The Weeknd: Echoes of Silence – review

Download: the-weeknd.com

There is a theory that the internet has conclusively done for rock and pop music's sense of myth and mystery, but clearly no one told Abel Tesfaye, better known as the Weeknd. He is a very 2012 kind of pop star, who releases his material for free on the web, declines interviews and instead communicates with his audience entirely via a gnomic Twitter feed and a Tumblr headlined Til We Overdose, on which he posts new music, photos of himself looking impressively off his knackers – boggling at the wreckage of a hotel room, fag in mouth; head in hands on the floor next to a bottle of cognac – and, occasionally, worrying handwritten notes: "mama I understand why you're mad – it hurts to accept what I am and how I live and what I did."

All of this is of a piece with his songs, which push Drake's self-examining take on the R&B loverman persona into more disturbing territory. While Drake agonises over the shallowness of wealth and fame, Tesfaye's songs inhabit an actively amoral universe where some kind of drugged-out degradation is often taking place, usually in a hotel suite with its curtains drawn against the dawn. A frail vocalist in a genre packed with artists who can sing up a storm, Tesfaye and his producers are nevertheless spectacularly good at capturing a small-hours atmosphere that's both queasy and compelling. The dragging beats, washes of synthesiser and eclectic musical references – chillwave and crunk hip-hop, Aaliyah and France Gall – somehow contrive to sound not just eerie and desolate but cosseting as well, inexorably drawing the listener into a deeply troubling world.

- **Data lines**:
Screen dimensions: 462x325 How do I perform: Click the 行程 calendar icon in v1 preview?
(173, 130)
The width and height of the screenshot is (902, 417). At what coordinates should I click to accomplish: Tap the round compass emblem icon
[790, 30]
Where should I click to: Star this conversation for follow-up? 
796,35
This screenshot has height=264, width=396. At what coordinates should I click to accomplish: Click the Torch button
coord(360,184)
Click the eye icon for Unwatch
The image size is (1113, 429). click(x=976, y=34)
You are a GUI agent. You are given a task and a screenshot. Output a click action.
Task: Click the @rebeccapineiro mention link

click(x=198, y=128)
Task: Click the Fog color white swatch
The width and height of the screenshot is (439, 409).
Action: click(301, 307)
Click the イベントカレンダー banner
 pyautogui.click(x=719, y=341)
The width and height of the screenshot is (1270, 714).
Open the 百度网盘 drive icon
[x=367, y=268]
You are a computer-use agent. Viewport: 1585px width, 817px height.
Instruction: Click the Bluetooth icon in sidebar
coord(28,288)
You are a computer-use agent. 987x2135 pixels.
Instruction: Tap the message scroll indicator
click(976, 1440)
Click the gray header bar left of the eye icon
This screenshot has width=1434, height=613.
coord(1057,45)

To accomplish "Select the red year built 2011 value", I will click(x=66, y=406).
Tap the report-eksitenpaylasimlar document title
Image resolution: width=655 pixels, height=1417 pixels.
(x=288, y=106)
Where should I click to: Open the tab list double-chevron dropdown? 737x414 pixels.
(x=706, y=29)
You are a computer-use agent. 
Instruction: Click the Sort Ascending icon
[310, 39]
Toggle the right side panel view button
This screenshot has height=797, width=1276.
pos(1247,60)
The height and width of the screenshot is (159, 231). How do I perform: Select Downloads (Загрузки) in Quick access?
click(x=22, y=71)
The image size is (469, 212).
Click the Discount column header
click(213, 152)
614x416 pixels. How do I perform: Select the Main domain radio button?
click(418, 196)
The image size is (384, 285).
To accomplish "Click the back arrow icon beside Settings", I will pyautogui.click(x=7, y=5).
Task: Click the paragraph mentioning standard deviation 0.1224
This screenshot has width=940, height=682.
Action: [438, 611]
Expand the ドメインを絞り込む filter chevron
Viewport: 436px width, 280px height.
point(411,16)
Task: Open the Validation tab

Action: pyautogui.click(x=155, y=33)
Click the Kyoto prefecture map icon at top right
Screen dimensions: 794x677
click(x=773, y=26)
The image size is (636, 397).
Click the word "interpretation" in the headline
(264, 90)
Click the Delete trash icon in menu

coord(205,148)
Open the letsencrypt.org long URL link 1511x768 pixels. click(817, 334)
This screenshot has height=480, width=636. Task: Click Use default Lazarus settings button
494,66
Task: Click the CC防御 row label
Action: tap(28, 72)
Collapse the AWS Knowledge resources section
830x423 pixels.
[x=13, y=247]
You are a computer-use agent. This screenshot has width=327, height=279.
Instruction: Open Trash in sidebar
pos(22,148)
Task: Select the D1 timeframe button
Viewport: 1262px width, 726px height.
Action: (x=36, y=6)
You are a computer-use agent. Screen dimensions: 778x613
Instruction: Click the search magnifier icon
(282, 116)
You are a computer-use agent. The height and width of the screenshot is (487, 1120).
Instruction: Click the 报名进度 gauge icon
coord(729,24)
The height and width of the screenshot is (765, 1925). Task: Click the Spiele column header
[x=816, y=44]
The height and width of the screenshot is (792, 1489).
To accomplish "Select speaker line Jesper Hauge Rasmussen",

- **Written task**: Extend the review of The Weeknd's Echoes of Silence, picking up right after its final sentence.

- **The answer**:
Echoes of Silence is his third album in nine months, and it might be the most troubling of the lot. At its centre are XO/The Host – a sneering, chilly dismissal of a groupie whose life has run out of control, with a great chorus, set to echoing electronics and drums that crack like gunshots – and Initiation. The latter isn't the first Weeknd song about using drink and drugs to coerce an unwilling woman into group sex, but it's perhaps the most horrible – rhythm clattering, the sweetness of the melody corrupted by the Auto-Tune effect that causes Tesfaye's voice to continually speed up and slow down. After it ends, it haunts you in the same way as a newspaper's graphic description of a crime or a disaster.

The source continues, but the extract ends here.